Near Camptonville, where Fiddle Creek trickles into the north fork of the Yuba River, Kinzie set up his floating gold dredger. In a wetsuit, snorkel and mask, he swam underwater using a vacuum to suck up the river gravel into a trestle sluice box.

"I like to think of myself as an environmentalist," he said, taking a break from the body-straining labor. He told of cleaning up -- in a single day -- as much as 1 1/2 pounds of lead weights that fishermen left in the river, and described how he also routinely clears litter off the banks.

"This is about as picturesque and beautiful place as you're going to find," he said. "We are not going to disrupt it. Understand, this is our backyard."

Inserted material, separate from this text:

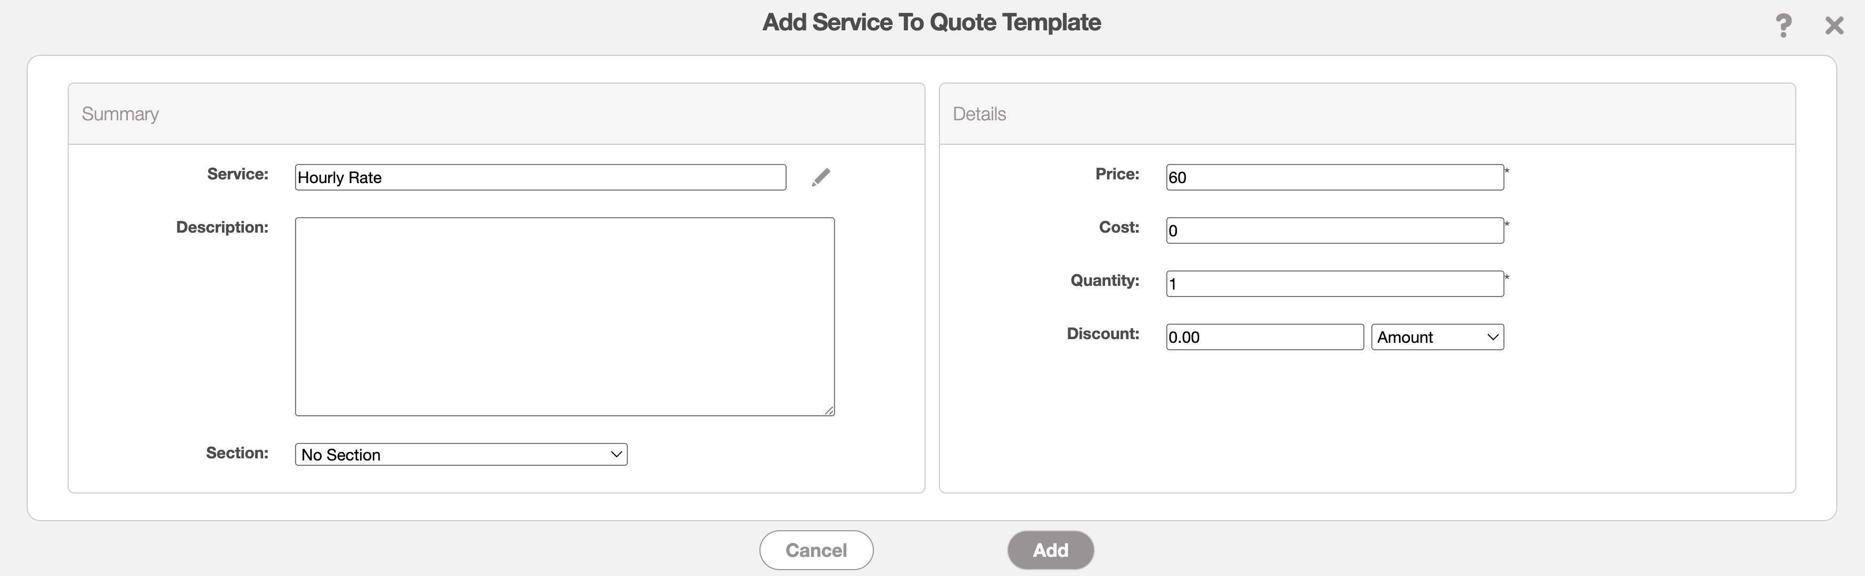
Task: Click the Add Service To Quote Template title
Action: 931,22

But Bill Carnazzo, a fishing guide in Foresthill, said gold dredgers operating on the middle and north forks of the American River negatively "change the contour of the bottom of the river," and deposit unsightly silt and debris piles.

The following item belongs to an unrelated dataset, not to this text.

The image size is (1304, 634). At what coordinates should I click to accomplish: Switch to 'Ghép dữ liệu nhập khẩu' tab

Wolk's bill grew out of a 2006 lawsuit filed by the Karuk Indian tribe in far Northern California. The suit charged that gold dredgers were disrupting the Klamath, Scott and Salmon rivers -- home to endangered coho salmon and other threatened fish.

In a settlement, the state agreed to close certain rivers and impose seasonal restrictions to protect native species. But after the settlement was challenged by a gold-dredging club, an Alameda Superior Court judge ordered the Department of Fish and Game to perform an environmental review. The study, estimated to cost $500,000 to $1.5 million, was never funded.

Miners charge that Wolk's bill seeks to bypass the court's decision before the actual effects of gold dredging on fish populations are known.

"I just wonder how the elected people are going to make a decision if they don't even know what dredging is," said Kilgore, who says it is environmentally safe. "The fact is my livelihood is tied to a bad bill."